Areas of Opportunity in Research

An initial study on ACEs by the Centers for Disease Control and Prevention and Kaiser Permanente focused on a mostly white, middle to upper-middle-class population. According to Dr. Wade, Philadelphia researchers and child advocates want to expand upon this work by exploring the prevalence of ACEs in less affluent and more diverse populations, with the idea that poverty can increase the likelihood of ACEs occurring.

“We’re not saying that there is something inherent about African-Americans and other minorities that makes abuse and neglect more common in their families and communities,” Dr. Wade says. “Our argument is that poverty creates stress, which makes it more likely for ACEs to occur.” 

An additional challenge for researchers is that disadvantaged populations tend to either avoid participating in studies, or they are unable to participate due to issues of access, points out my colleague Juhi Pandey, PhD, a pediatric neuropsychologist and scientist at the Center for Autism Research.

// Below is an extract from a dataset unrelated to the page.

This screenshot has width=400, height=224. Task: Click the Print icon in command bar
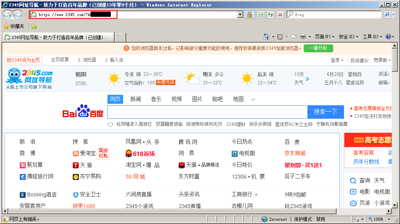click(303, 37)
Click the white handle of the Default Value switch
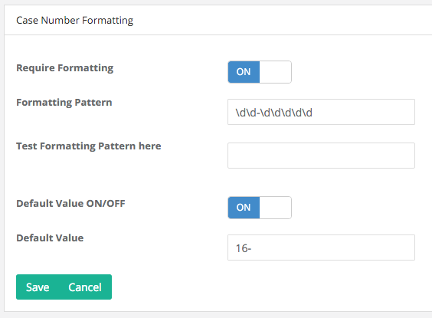Screen dimensions: 432x318 click(275, 208)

She was recently awarded a grant from the Simons Foundation to ensure that families from under-resourced and minority communities are appropriately represented in genetics studies on ASD. Without diverse representation, research study findings are limited and not generalizable to the entire ASD community, thus perpetuating a cycle of non-inclusivity.

“Our funding is specifically geared toward increasing our knowledge about the lack of participation by conducting focus groups with community stakeholders and members to help inform change in our processes and approach,” states Dr. Pandey. Disadvantaged populations often fear being taken advantage of by the medical community and face practical barriers from work and family obligations, Dr. Pandey says. There’s also a stigma in many communities about being diagnosed with developmental disabilities and receiving services at home, given a strong history of and perception of scrutiny, she adds. “Engaging directly with the community will enable us to affect change on a very personal level.”

Therefore, engaging with parents, educating the community about CHOP’s resources, and getting input from families about the questions that should be asked is key, says Dr. Pandey.

Approaching the Topic with Families

Naturally, discussing possible ACEs and their effect on children is a highly sensitive subject for families.

“I think you have to do it in an artful way,” says Dr. Wade. “Parents may not want to entertain the idea that the behaviors they’re seeing in their children could be due to the stress of violence in their home or community.”

“When providers highlight the role of social factors in the development of sub-optimal child behaviors, caregivers may perceive that we are saying they are bad parents,” he notes. Healthcare practitioners must be sensitive to these issues when trying to help parents understand the effects of trauma on child behavior and development.

At the same time, clinicians must be aware of any unconscious biases they may bring to their practice. As providers, we may view children from minority or disadvantaged populations through preexisting stereotypes or beliefs that cause us to hold them to lower standards than their more affluent counterparts, explains Dr. Wade. Children and even their families can feel the differences in the way they are perceived by providers.

Our patients and families will rise and fall to the level of expectations that are set for them. As Dr. Ken Ginsburg, one of his mentors at CHOP says, “We must see people as they deserve to be seen, not based on labels or stereotypes."